Conocéis bien la distinción entre poder y autoridad. Hay gobernantes corruptos que, aunque detenten el poder, perdieron su autoridad; no inspiran respeto a nadie. Y hay ancianos sabios que, aunque apenas pueden moverse, son una verdadera autoridad para quienes buscan en ellos consejo.
Cristo tiene, por naturaleza, todo el poder y la autoridad de Dios. A su poder renunció, y por Amor aceptó ser azotado y crucificado. Pero su autoridad no la perdió jamás. Lo vemos siempre como rodeado de un halo de majestad. Es un Señor.
Les enseñaba con autoridad y no como los escribas. Los escribas aburrían al sueño. Nadie, jamás, se aburrió escuchando a Jesús. Las gentes caían rendidas o se enfurecían, pero a nadie dejó indiferente.
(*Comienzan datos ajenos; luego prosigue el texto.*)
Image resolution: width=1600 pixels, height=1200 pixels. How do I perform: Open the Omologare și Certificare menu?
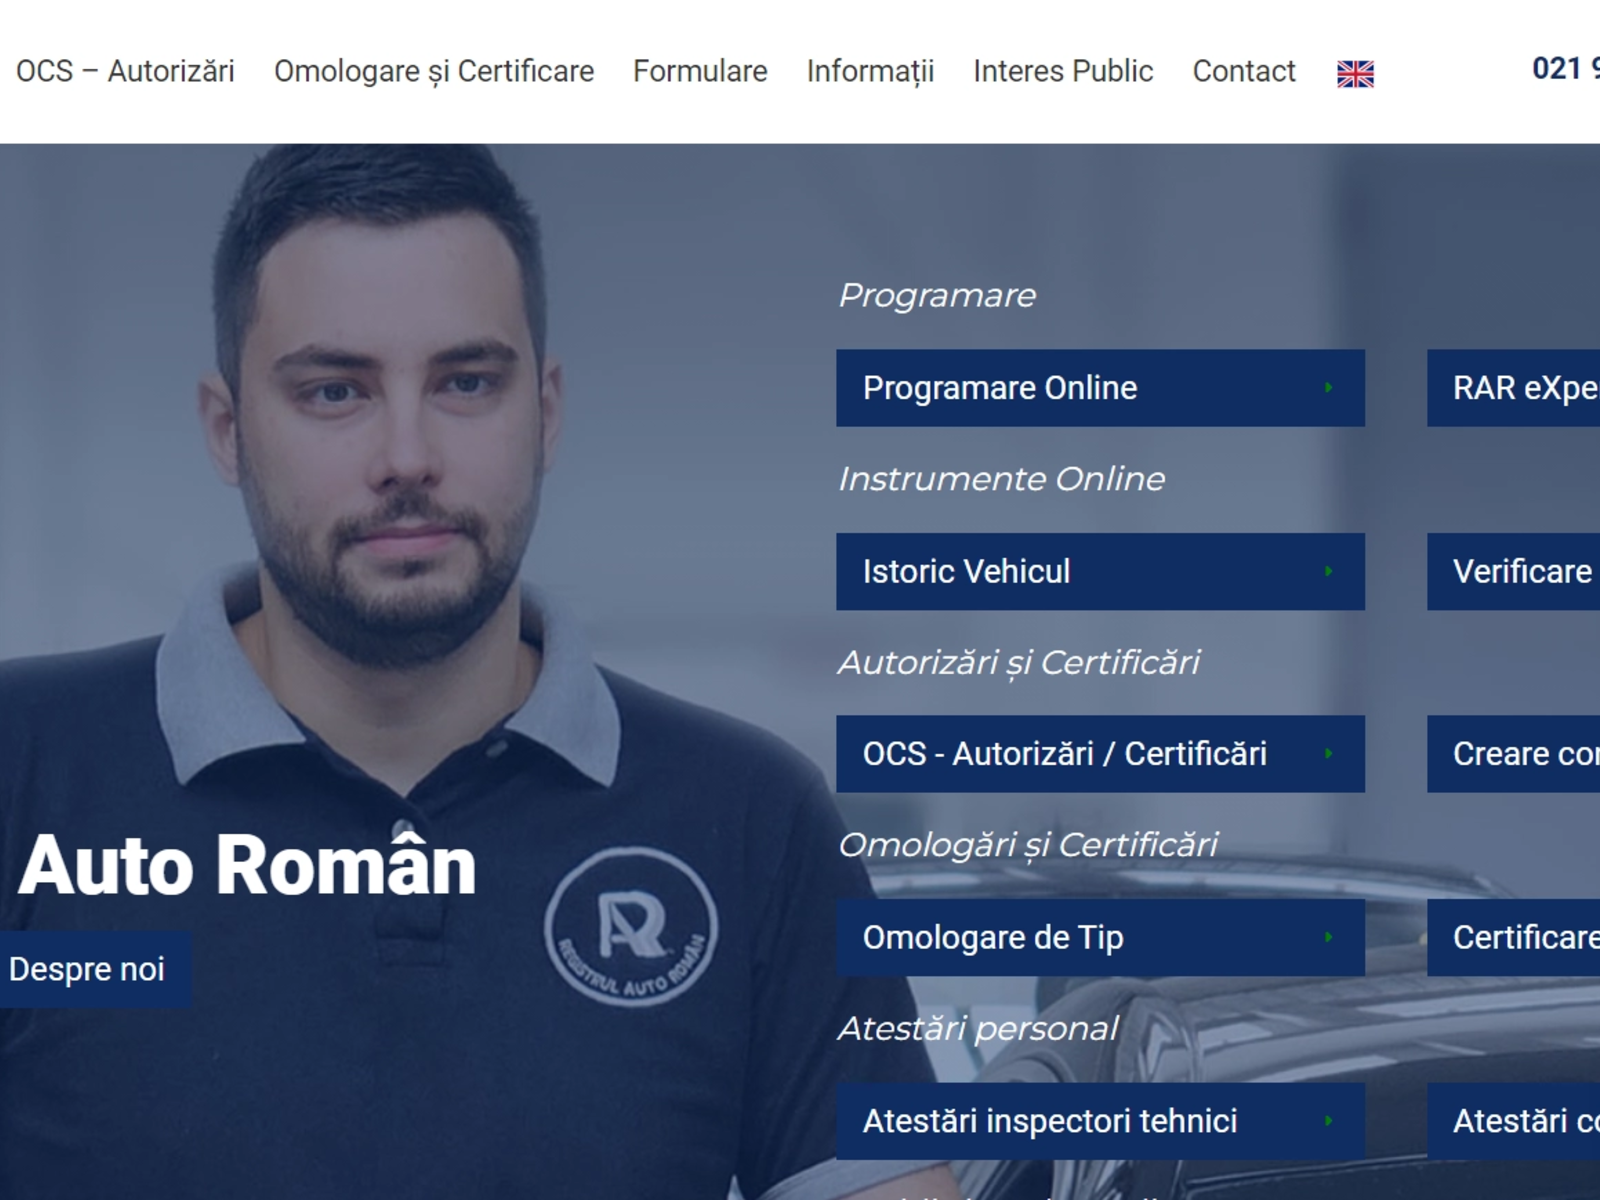434,72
Lo de Pablo con Eutico es asunto aparte.
No podías mirarle sin tener la sensación de estar viendo a un rey. Eso les sucedió a los demonios, que huyeron despavoridos, pero le sucedió también a Pilato, y a los soldados que, en Getsemaní, quisieron prenderlo. Y al buen ladrón, porque hasta en la Cruz conservó Jesús su majestad. Nadie se la pudo arrebatar.
Llevamos su sangre; somos estirpe de reyes. Que se nos note; no entreguemos esa dignidad al pecado.